Untuk mempercepat proses eliminasi malaria, beberapa strategi yang dapat dilakukan antara lain: Akselerasi melalui kampanye anti nyamuk masal, penyemprotan dinding rumah di seluruh dengan (dengan API >40 0/00, dan penemuan dini-pengobatan tepat; Intensifikasi melalui pemberian kelambu anti nyamuk didaerah berisiko tinggi, penemuan dini-pengobatan tepat, penyemprotan dinding rumah pada lokasi kejadian luar biasa Malaria dan penemuan kasus aktif ; dan Eliminasi pada daerah endemis rendah melalui kegiatan penemuan dini-pengobatan tepat, penguatan surveilans migrasi, surveilans daerah rawan perindukan vektor (reseptif), penemuan kasus aktif (mass blood survey), dan penguatan Rumah Sakit Rujukan.

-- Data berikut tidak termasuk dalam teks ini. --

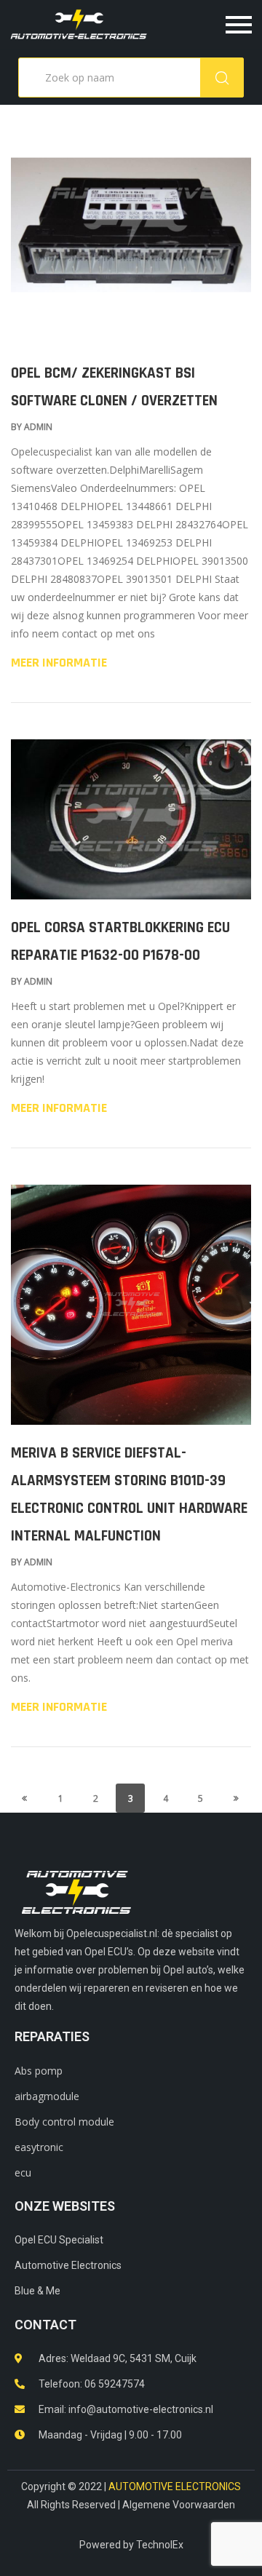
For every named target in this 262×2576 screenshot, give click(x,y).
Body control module (64, 2121)
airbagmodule (47, 2096)
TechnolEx (159, 2545)
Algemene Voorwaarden (178, 2505)
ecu (23, 2172)
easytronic (39, 2147)
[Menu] (208, 24)
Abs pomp (39, 2071)
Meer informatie (59, 662)
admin (38, 427)
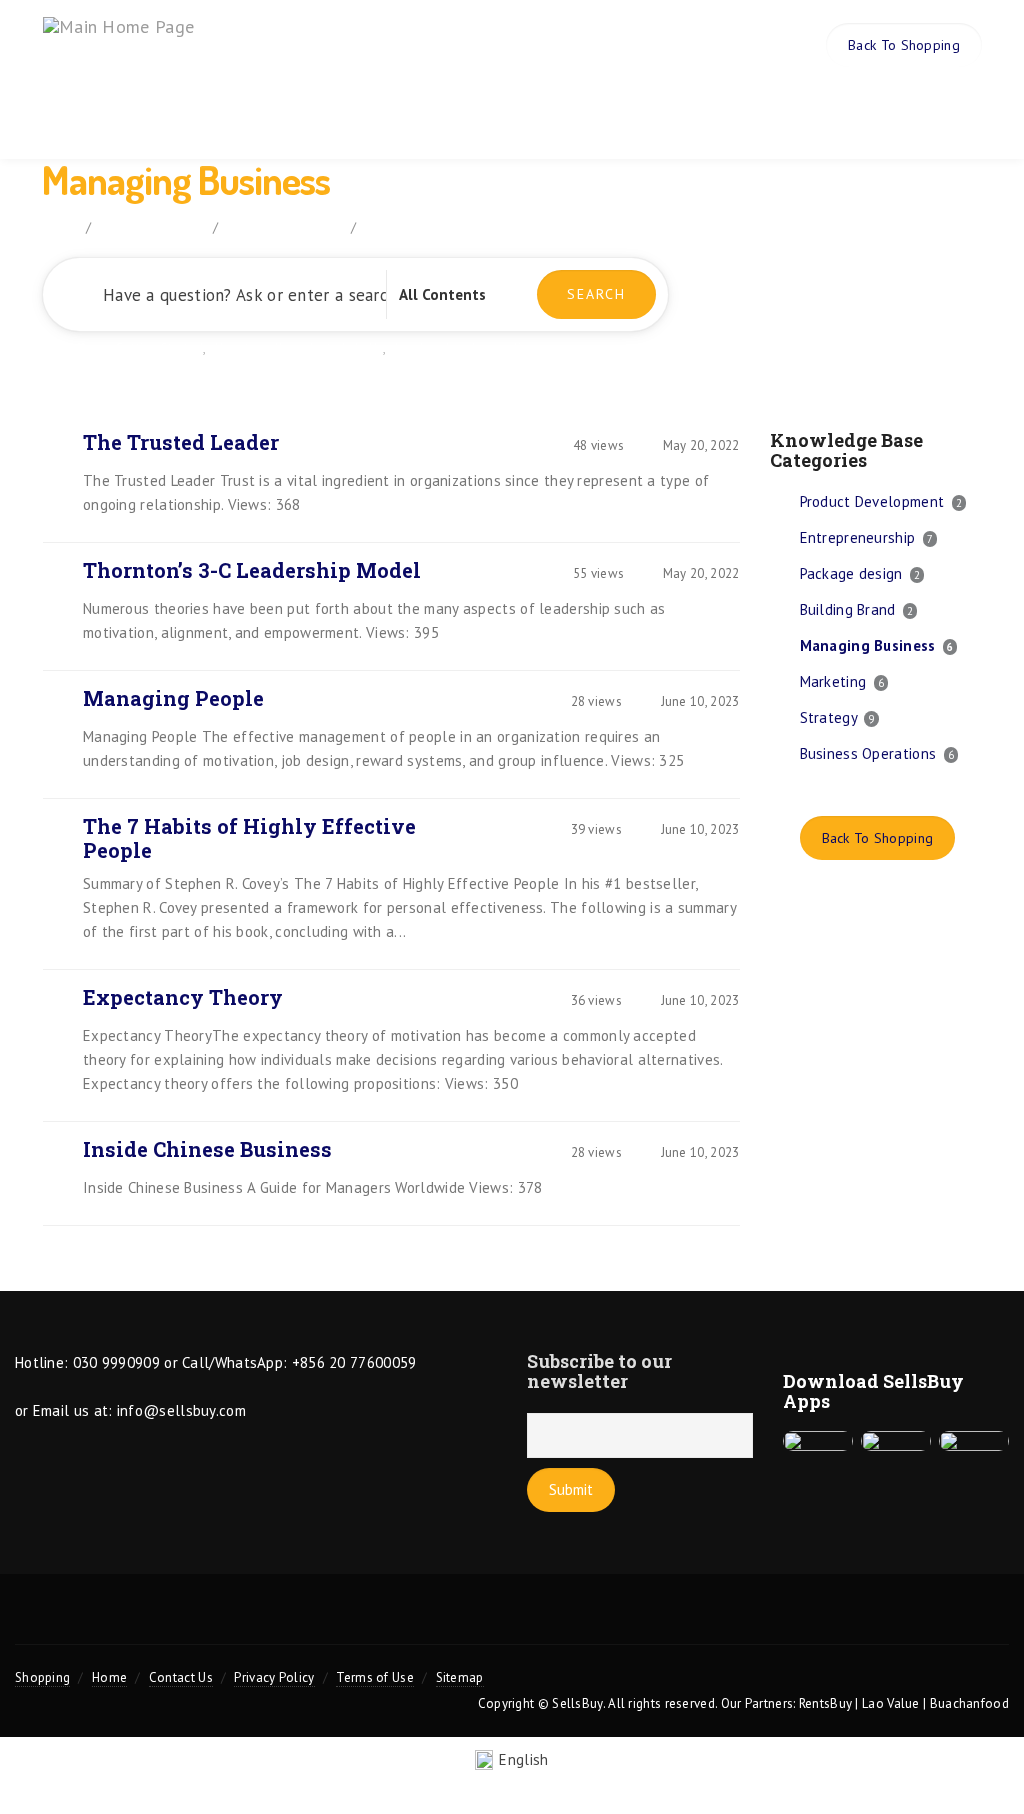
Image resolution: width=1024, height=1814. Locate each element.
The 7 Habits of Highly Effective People (249, 838)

Selain program dari Kementerian Kesehatan tersebut, beberapa upaya yang dapat dilakukan untuk mempercepat upaya Eliminasi Malaria dari Ibu Kota Negara dapat dilakukan melalui pendekatan penyehatan lingkungan perumahan dan pendekatan perilaku. Penyehatan lingkungan dapat dilakukan melalui perbaikan kondisi perumahan sampai ke tingkat baik atau baik sekali (sesuai dengan standar rumah sehat), antara lain: perbaikan ventilasi perumahan (minimal 10% dari luas lantai), perbaikan dinding dan atap rumah dengan konstruksi yang permanen, penggunaan kawat kasa pada ventilasi rumah sehingga didapatkan tingkat kelembaban dan suhu rumah sesuai standar rumah sehat, pemberantasan breeding place/tempat perindukan dan peristirahatan nyamuk di sekitar rumah, adanya kandang ternak dekat dengan rumah, menghilangkan genangan air disekitar rumah, menggunakan ikan pemangsa jentik nyamuk, dan memperbaiki parit/selokan sekitar perumahan.

Pendekatan perilaku dalam mempercepat eliminasi malaria antara lain: memperbaiki pengetahuan dan sikap masyarakat tentang malaria dan upaya eliminasinya, menghindari aktivitas di luar rumah pada malam hari, menghindari bepergian dan bermalam di tempat terbuka, menggunakan obat anti nyamuk, tidak mengantung pakaian di dalam rumah, menggunakan reppelant, memperbaiki pendidikan masyarakat, memperbaiki status gizi dan pendapatan masyarakat.